A ocasião seguinte em que as memórias se fizeram presente foi ao conversar com as atendentes do salão onde corto o cabelo e uma delas disse que o filho sentia falta de um avô. Contei como seria a presença do seu Manoel junto às crianças que hoje estão na faixa dos 5 a 9 anos, na quadra. Brincalhão, era comum, quando alguma estava provocando estresse, reunir uma turminha e levar para campinhos próximos, onde, segundo ele, podiam “escramuçar e pastar à vontade”, gastando energia e voltando para casa, muitas vezes, prontos para banho, temas de casa e um bom sono.

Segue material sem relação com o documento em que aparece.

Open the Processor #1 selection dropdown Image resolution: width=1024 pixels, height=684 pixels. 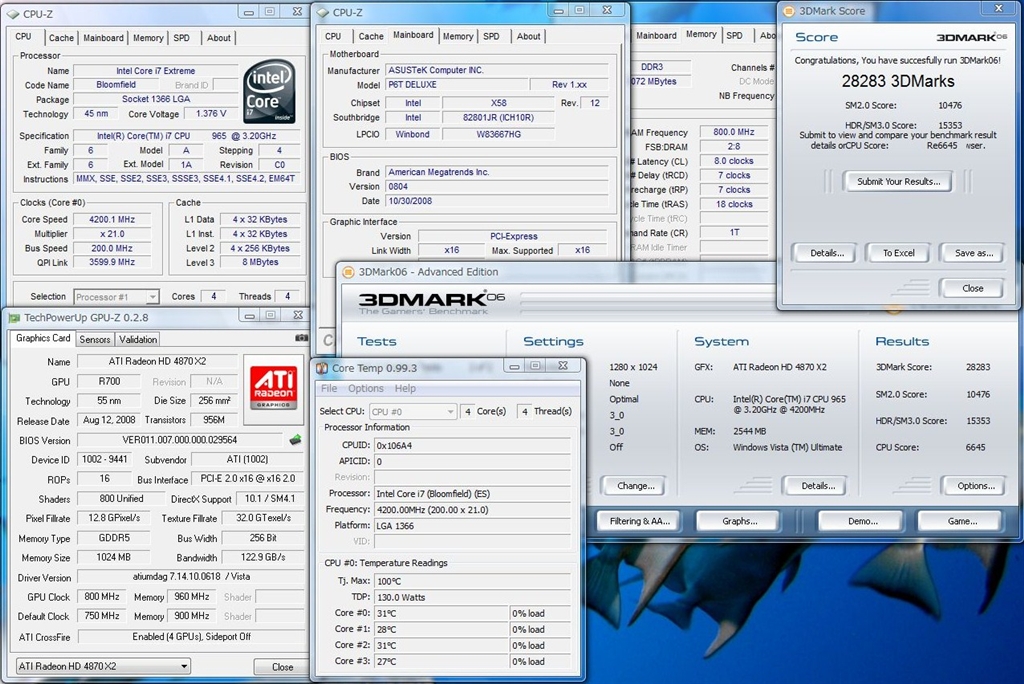click(x=116, y=297)
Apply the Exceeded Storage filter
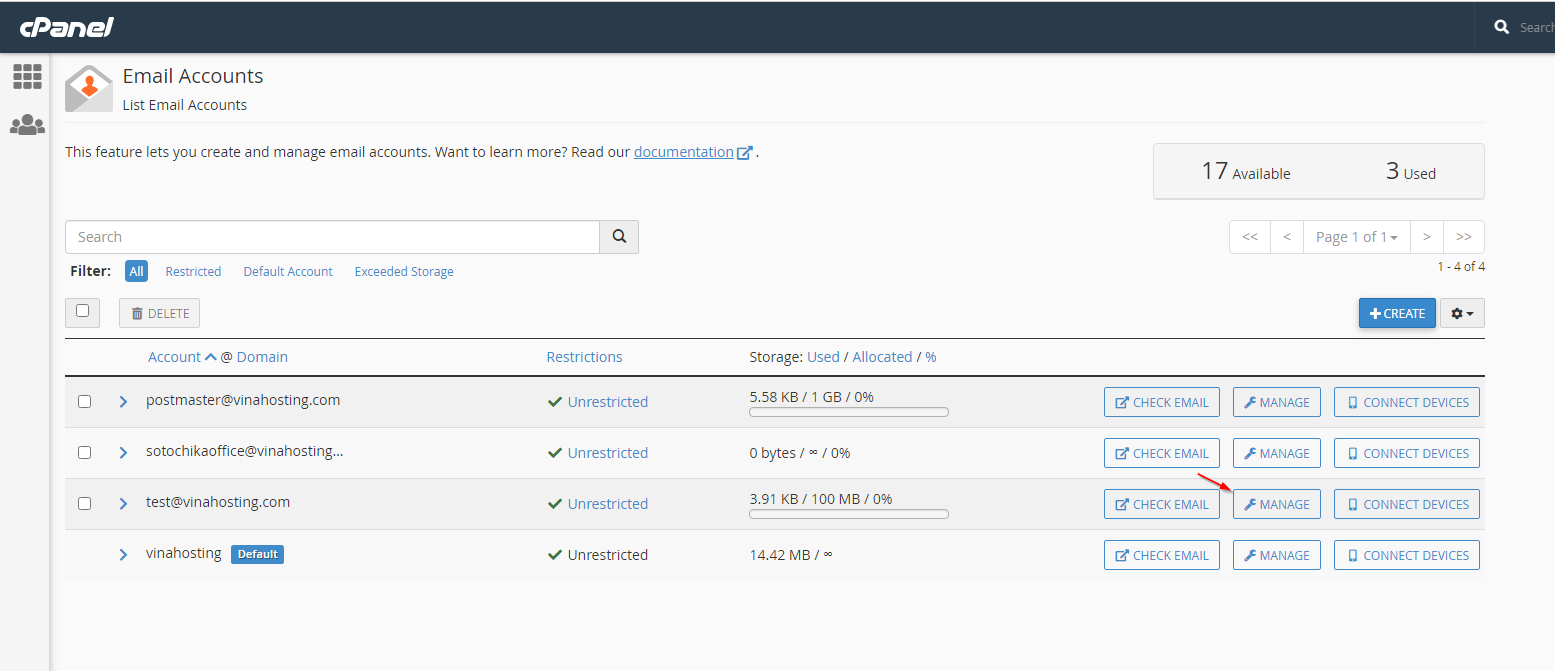The height and width of the screenshot is (671, 1555). [404, 272]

Estão faltando avós do jeito antigo... O distanciamento físico, diferentes compreensões de educação, transformaram a cumplicidade entre gerações em ausência e o sentimento de que ambas perderam. Têm direito à parceria, presença e aproveitar do carinho de quem, descobrindo o Mundo, encontra alguém disponível. Avós são mais do que uma ligação física: são laços que, perdidos, atrofiam a sensibilidade e a capacidade de entender o que é o carinho de alguém que é pai ou mãe por duas vezes, o vovô ou a vovó, que descobre, no olhar da criança, o sentido da vida que já percorreu…

2 comentários:

Martinho Lenz disse...

Manoel Jesus, essa crônica sobre teus avos, despertou lembranças de infância, recordações da vida no interior, onde vivi ate os 11 anos, quando entrei para o seminário...
Recordações boas, memórias agradecidas...
Agradeço por esse teu presente de todos os domingos ...

daviddutkievicz disse...

Quanto lembrança boa nessa crônica, de um tempo não tão distante mas que parece já tão difícil de acontecer hoje. Ao mesmo tempo que traz lembrança, planta esperança! Dias melhores estão pro vir.